You’re ready, even eager, to get started and more than ready to feel better. You go to the first few sessions and it seems that you are already starting to feel better. But then something odd seems to happen. You begin to feel worse.

“What’s going on,” you begin to wonder? “What happened? Shouldn’t I keep feeling better and better? Especially, given how much this is costing me, shouldn’t therapy make me feel good? I know I came in because I’ve been feeling terrible — depressed and anxious, but shouldn’t the therapist say things that make me feel better not worse? And what’s this business about things getting worse before they get better anyway? Is that just an excuse so I keep coming in for a while even though it’s not working?”

When you think about it more carefully, though, it makes You’ve made the decision to seek therapy because there are things going on in your life that are making you unhappy but which you haven’t been able to work through yourself. This likely means a few things. The issue is probably complex and while you think you understand what is happening you may not have a clear view of the problem. The problem has likely also been going on for a while and has built up into something that you find overwhelming.
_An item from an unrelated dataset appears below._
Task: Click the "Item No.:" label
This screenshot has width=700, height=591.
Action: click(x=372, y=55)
When things are painful to us, we do whatever we can to get rid of the pain. This can mean that although we couldn’t determine positive ways to resolve the issue, we found negative strategies which we were willing to use despite them being maladaptive because they got rid of the pain. These strategies now may be interfering in ways that we need to address.
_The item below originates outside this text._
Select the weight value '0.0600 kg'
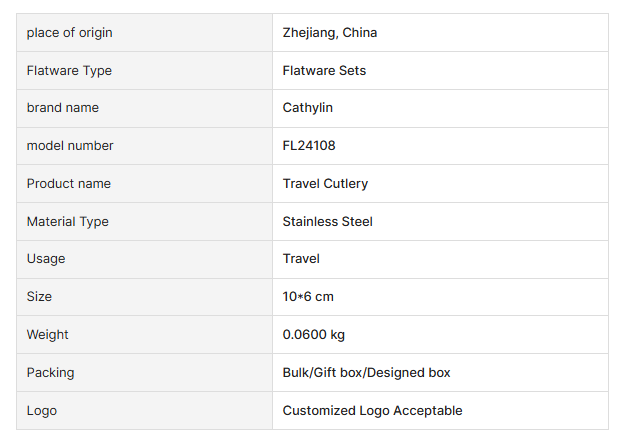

It’s also possible that as you begin to explore the problem, what you have repressed in order to avoid the pain resurfaces. Therapy often involves cutting through these types of defense mechanisms that you have used to protect yourself from difficult thoughts, emotions, and experiences. This can be painful. However, while it may be uncomfortable right now, processing what is causing the pain and working through it will help you move past it so you can live a happy life.
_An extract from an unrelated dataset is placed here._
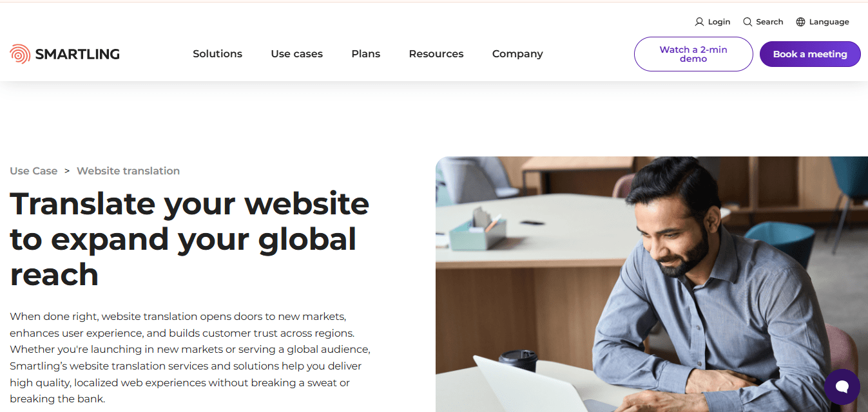Open the Plans menu item
This screenshot has height=412, width=868.
[366, 54]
It’s important to understand that just because you are paying the therapist, this doesn’t mean that it is up to them to do the work. They will help you learn how to do it and support you along the way. But therapy involves rewiring the connections in your brain through new experiences that allow you to tolerate uncertainty, negative emotions and troubling thoughts. This means you will likely become uncomfortable at some point during the course of therapy.

One thing that can make this work easier is to think about what you have lost from whatever problems you are going to therapy for and how much pain they have caused you. While there may be discomfort learning how to change the problem, once you have fully dealt with what you need to, the pain you once felt will no longer derail you.

A side benefit of this is you also will be able to handle other problems which may come along with the new coping strategies you have learned. You will have gained self confidence in your own effectiveness at handling what life throws at you, making doing so in the future easier.

At the time though, this can seem frightening, especially when you were starting to feel better and gain hope that you were on your way to recovery only to feel like you experienced a major setback. However, a skillful therapist will have the knowledge to help you determine how far to go each session without it becoming overwhelming. Over time, although there will still likely be lows, they’ll become less painful and the highs will become greater.

When you are working on difficult problems, it is important to have the right therapist. This is someone you trust who takes the time to really listen to you. While you may be the one needing to do the work they will be the one to keep things under control. They should be able to gauge when something is becoming overwhelming to you so they can dial it back.

The aim of therapy is not to make you suffer and your therapist should make it a safe space for you to do the work you need to do. If they open you up to something that’s really hard during the session, they need to help you close it back down at the end so you aren’t faced with coping with something you aren’t ready for without support. When you have the right therapist despite the discomfort that often occurs when exploring tough issues, you will feel protected and hopeful about the future.

The right therapist provides a consistent sense of support, acceptance and validation. They will work with you to create a plan of action with specific steps for effectively dealing with the problem or distress that brought you in. Knowing what to expect of future sessions and the process overall can go a long way to relieving the discomfort of processing psychological problems and real life consequences.